You should also exercise more, which can help lower your LDL, and is particularly useful for boosting your HDL. Since exercise burns calories, it will help you lose weight, which is great for your cholesterol.
If you still need more help, ask your doctor about non-statin medications. The possibilities include ezetimibe (Zetia), the fibrates (Tricor and Lopid) and the resins (WelChol, Questran, and others). Niacin is also very helpful; unlike the others, it's available over-the-counter as well as by prescription, but like all these medications, it should be used with a doctor's careful supervision.
The statin drugs are so effective that it's easy to forget that there's a lot you can do when a statin won't do.
Vancouver, B.C.: What exercises do you recommend for a 67-year-old male with degenerative neck and lower back arthritis and whose goal is strength, balance and weight loss?
Your goals are excellent, since the human body benefits most from a balanced exercise program.

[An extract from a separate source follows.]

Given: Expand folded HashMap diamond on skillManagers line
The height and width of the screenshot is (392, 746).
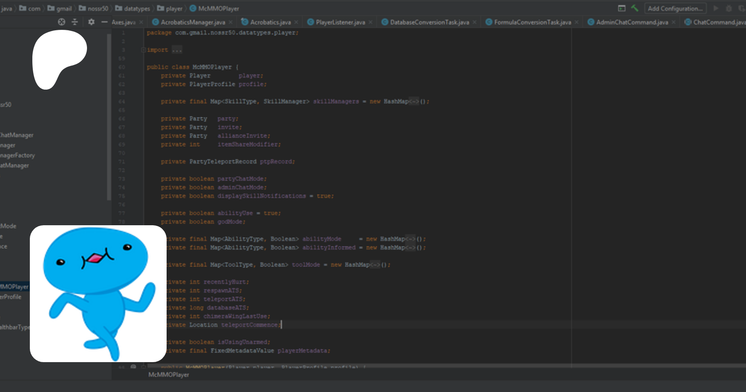Looking at the screenshot, I should click(x=414, y=102).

You should build your program around sustained moderate activities that will burn calories, improve your cholesterol, fight diabetes, reduce your risk of certain cancers, lift your spirits and help ward off dementia, and strengthen your heart and circulation. If your arthritis is mild to moderate, you can get big rewards from walking for 30 minutes nearly every day. If walking makes your neck or back feel cranky, you can try swimming or using a low-impact exercise machine such as a stationary bike or elliptical.
To strengthen your muscles and bones, you should add resistance exercises 2 or 3 times a week. You can start by doing squats, chair stands, toe stands and wall push-ups, and then move on to lifting dumbbells as you improve.